Jean-François Delfraissy parle ainsi d’un «travail assez intensif» avec 300 réunions, pour plus de 80 avis ou notes en deux ans et quatre mois. Dans son dernier avis daté du 19 juillet et publié le 20, le Conseil donne sa feuille de route pour la suite. Il appuie sur quelques points qui ont eu du mal à être entendus par le gouvernement.

JEAN FRANCOIS DELFRAISSY

Ainsi, le Conseil scientifique rappelle que les mesures sanitaires servent à protéger les personnes les plus à risque, qui ne sont pas seulement les personnes âgées. «Les immunodéprimés représentent jusqu’à 40 % des hospitalisations en réanimation», souligne l’anthropologue du conseil, Laetitia Atlani-Duault. «Le Covid est une maladie de la pauvreté», ajoute Jean-François Delfraissy. Lors de la première vague, la surmortalité était de 134 % en Seine-Saint-Denis contre 99 % pour Paris. En somme, cette épidémie est un test grandeur nature de notre solidarité nationale. «Il faudrait un débat de société sur le niveau de morbidité et de mortalité que l’on accepte par rapport au niveau de restriction que l’on est prêt à accepter», commente l’épidémiologiste Arnaud Fontanet.

Manque de culture scientifique

Même s’il refuse de tirer un bilan de son expérience à l’heure de passer la main, Jean-François Delfraissy concède que le conseil a «sûrement» été instrumentalisé. «Par nous, par vous [les médias, ndlr], par les politiques», ajoute-t-il. On rappelle que le gouvernement a systématiquement publié les avis du Conseil après l’annonce des décisions prises, diminuant d’autant plus leur écho médiatique.
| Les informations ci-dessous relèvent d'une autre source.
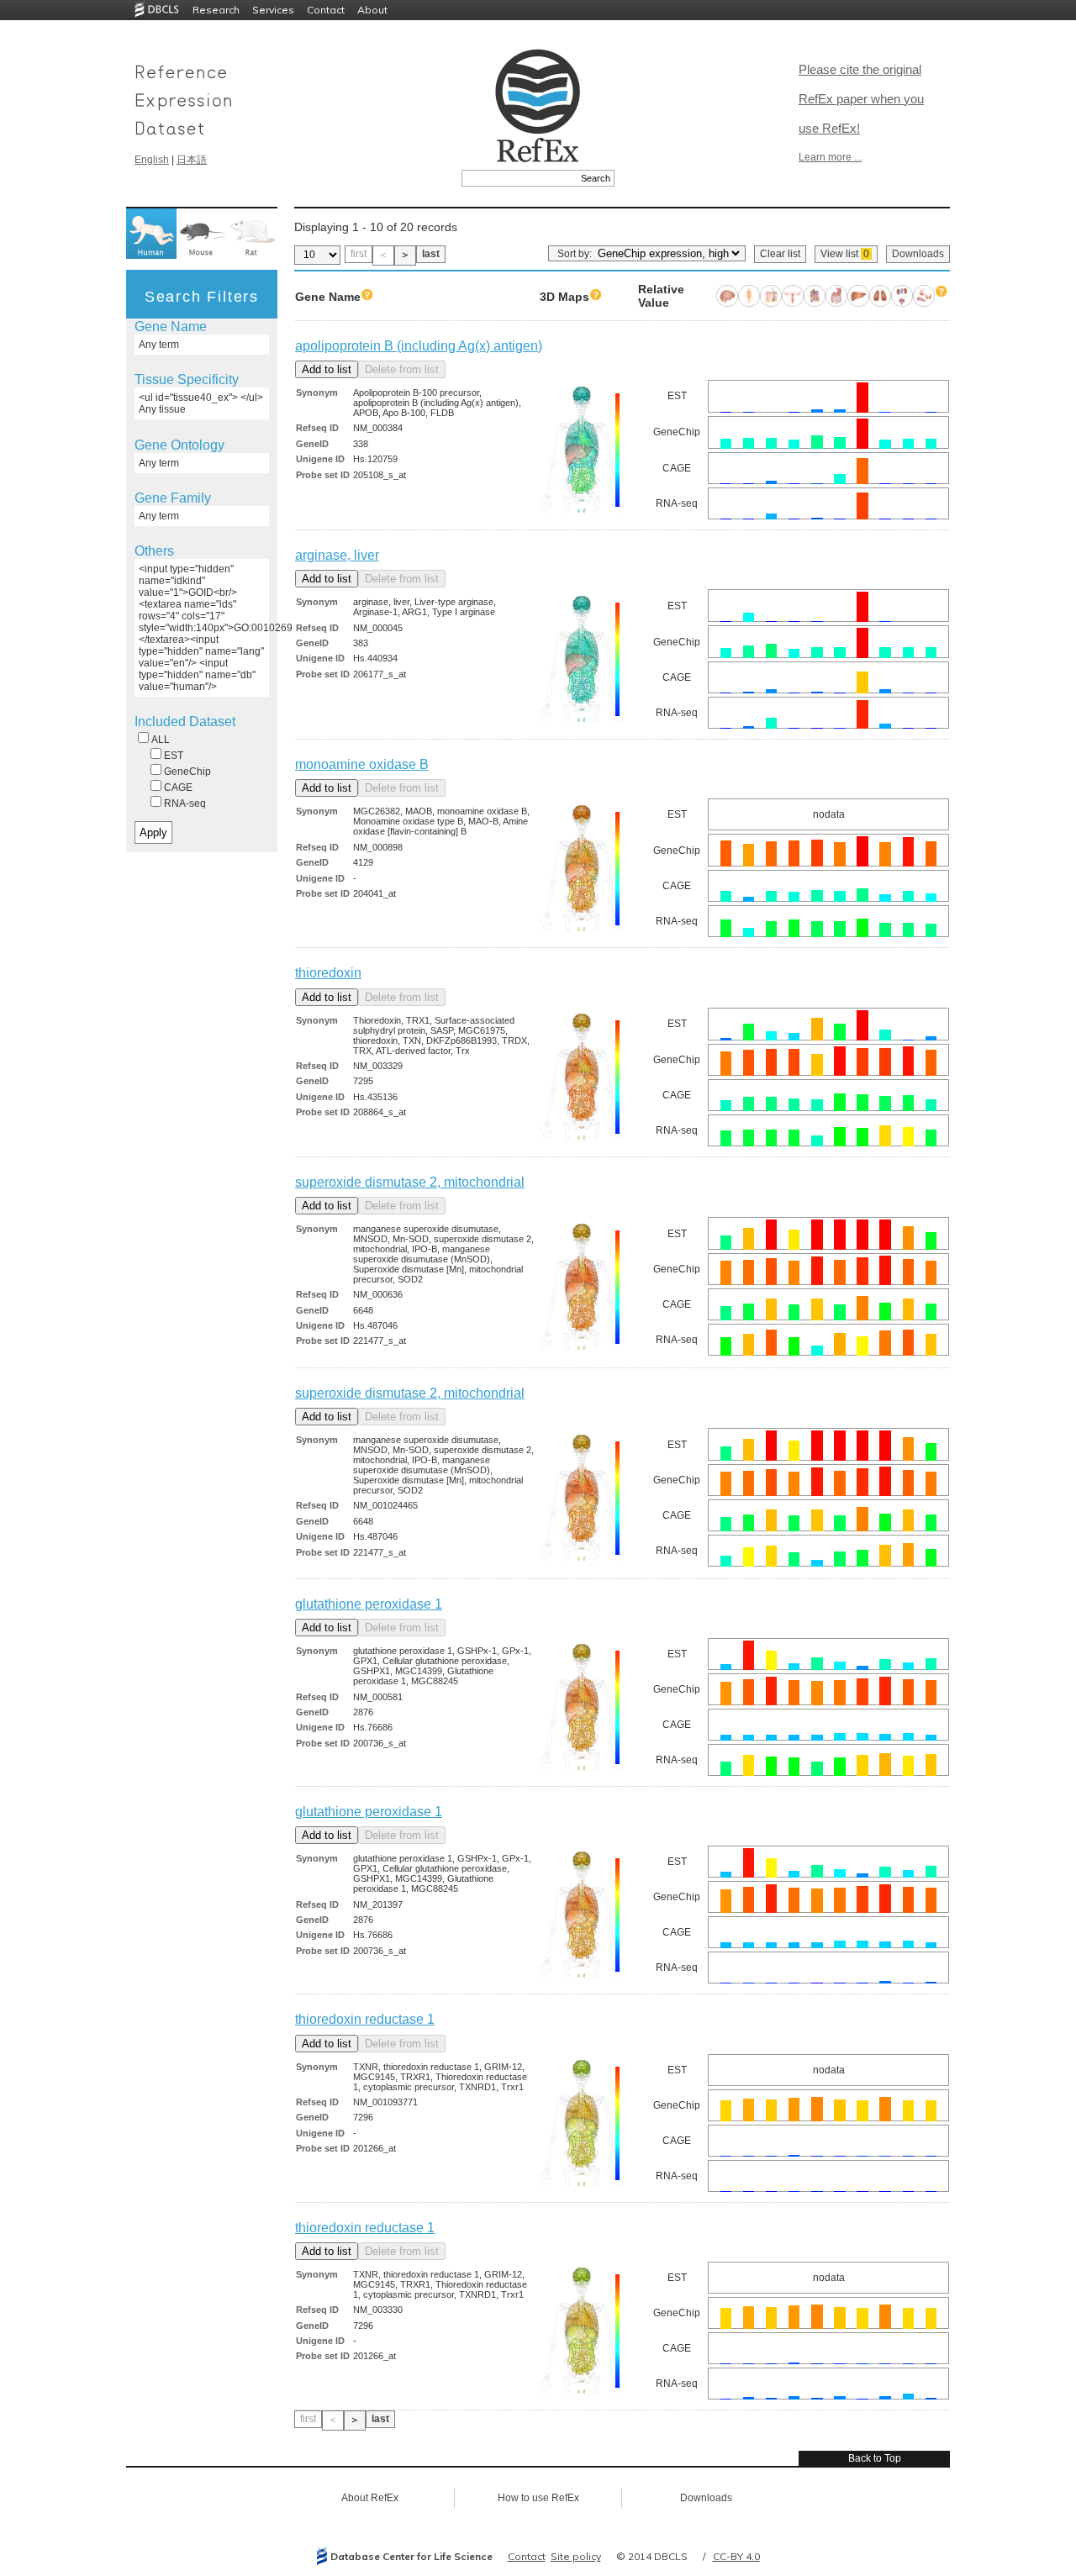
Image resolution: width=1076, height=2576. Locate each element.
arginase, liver (337, 555)
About (372, 9)
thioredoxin (328, 973)
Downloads (918, 254)
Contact (326, 9)
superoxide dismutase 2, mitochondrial (410, 1182)
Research (216, 9)
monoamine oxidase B (362, 764)
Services (273, 9)
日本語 (192, 160)
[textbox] (519, 178)
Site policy (576, 2556)
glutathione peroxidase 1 (368, 1604)
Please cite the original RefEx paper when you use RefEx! (861, 98)
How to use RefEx (538, 2498)
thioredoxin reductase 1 (365, 2019)
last (431, 254)
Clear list (780, 254)
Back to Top (874, 2458)
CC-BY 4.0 (736, 2556)
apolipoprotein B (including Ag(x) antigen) (418, 346)
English (151, 160)
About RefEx (369, 2498)
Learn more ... (830, 157)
Cela n’a pas empêché certains médias de s’appuyer sur ces documents touffus pour nourrir une critique argumentée de la gestion de la pandémie par les pouvoirs publics.
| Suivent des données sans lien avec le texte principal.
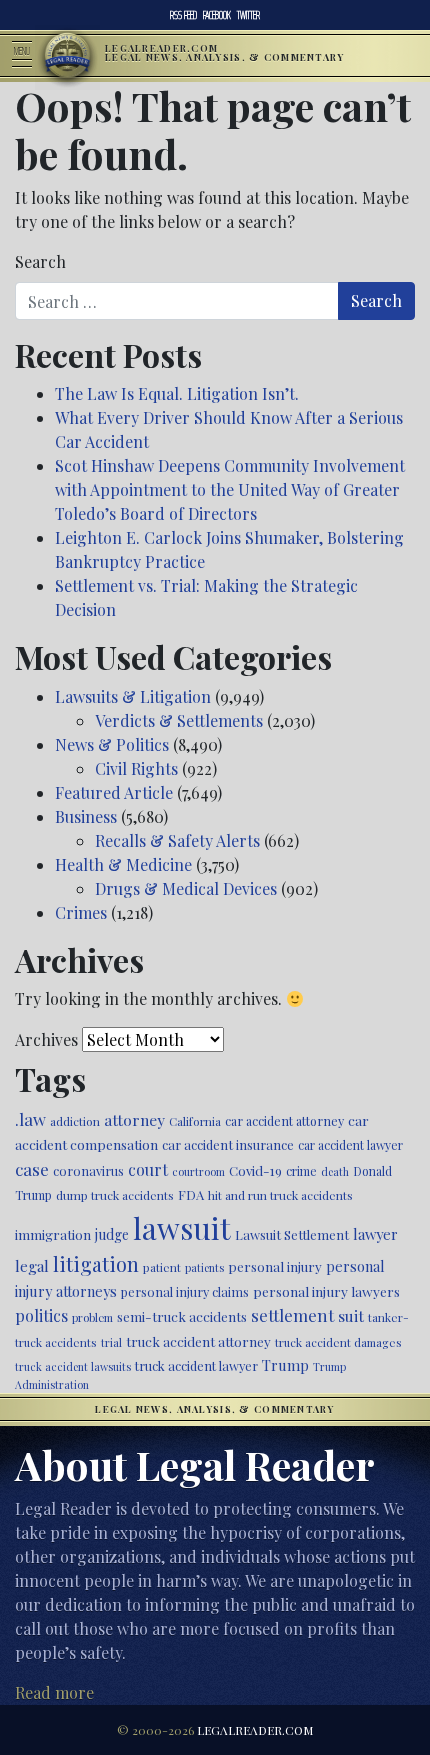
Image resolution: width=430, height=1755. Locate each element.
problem (92, 1317)
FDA (191, 1194)
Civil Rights (136, 768)
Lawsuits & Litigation (133, 696)
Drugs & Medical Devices (186, 888)
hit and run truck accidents (280, 1195)
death (335, 1171)
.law (30, 1119)
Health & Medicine (123, 864)
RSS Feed (183, 15)
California (195, 1121)
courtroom (198, 1171)
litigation (96, 1264)
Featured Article (114, 792)
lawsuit (182, 1227)
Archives (46, 1039)
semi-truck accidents (182, 1316)
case (32, 1168)
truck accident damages (338, 1342)
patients (204, 1267)
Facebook (217, 15)
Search (40, 261)
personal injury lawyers (326, 1291)
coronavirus (88, 1170)
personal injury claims (185, 1291)
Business (86, 816)
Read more (54, 1692)
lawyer (375, 1234)
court (148, 1169)
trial (111, 1342)
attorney (134, 1119)
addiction (75, 1121)
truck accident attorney (198, 1341)
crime (301, 1171)
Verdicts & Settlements (179, 720)
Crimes (81, 912)
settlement (292, 1315)
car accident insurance (228, 1144)
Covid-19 (255, 1170)
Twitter (248, 15)
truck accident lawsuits (73, 1366)
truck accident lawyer (196, 1365)
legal (32, 1266)
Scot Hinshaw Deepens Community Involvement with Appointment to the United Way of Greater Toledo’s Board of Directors (230, 489)
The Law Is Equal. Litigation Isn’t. (177, 393)
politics (41, 1315)
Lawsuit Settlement (292, 1234)
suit (351, 1315)
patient (162, 1267)
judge (112, 1234)
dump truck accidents (115, 1195)
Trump (285, 1365)
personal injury (275, 1266)
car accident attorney (284, 1120)
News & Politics (112, 744)
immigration (53, 1234)
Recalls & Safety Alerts (177, 840)
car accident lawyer (350, 1145)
Le Conseil donne enfin quelques pistes pour améliorer les relations entre la communauté scientifique et le monde politique à l’avenir. Car si l’instance disparaît, un «comité de veille et d’anticipation des risques sanitaires» placé auprès des ministres chargés de la santé et de la recherche devrait voir le jour. Il faisait l’objet d’un article, retiré depuis, dans le projet de loi «de veille et de sécurité sanitaire» tel qu’il a été déposé au Conseil d’Etat.

«Ce comité doit permettre d’éclairer les pouvoirs publics dans leur démarche de surveillance de l’évolution de l’épidémie de Covid-19 mais aussi, plus largement, d’identification et de suivi des autres menaces sanitaires auxquelles le pays pourrait être confronté à l’avenir», note le Conseil d’Etat. Le Conseil scientifique insiste sur l’importance de la pluridisciplinarité et de la diffusion large de ses avis.

Le ministère de la Santé évoque pour Libération un futur comité créé «sur les mêmes principes d’indépendance, de transparence et d’agilité». Il aura un rôle de veille, d’anticipation des crises mais aussi de conseil lorsqu’elles surgiront. Il aura une approche globale de la santé, car «les risques sont non seulement infectieux mais aussi liés à la qualité de l’air, de l’eau et de la terre, et à l’impact du changement climatique», précise le ministère.

Il émet aussi une recommandation pour la création d’un Conseil de la science pour «essayer de rapprocher les plus grands scientifiques français dans leur domaine et les plus hautes autorités de ce pays», selon Jean-François Delfraissy. C’est peut-être la grande leçon cette crise sanitaire : le manque de culture scientifique des politiques de tous bords en France. Il serait temps d’y remédier.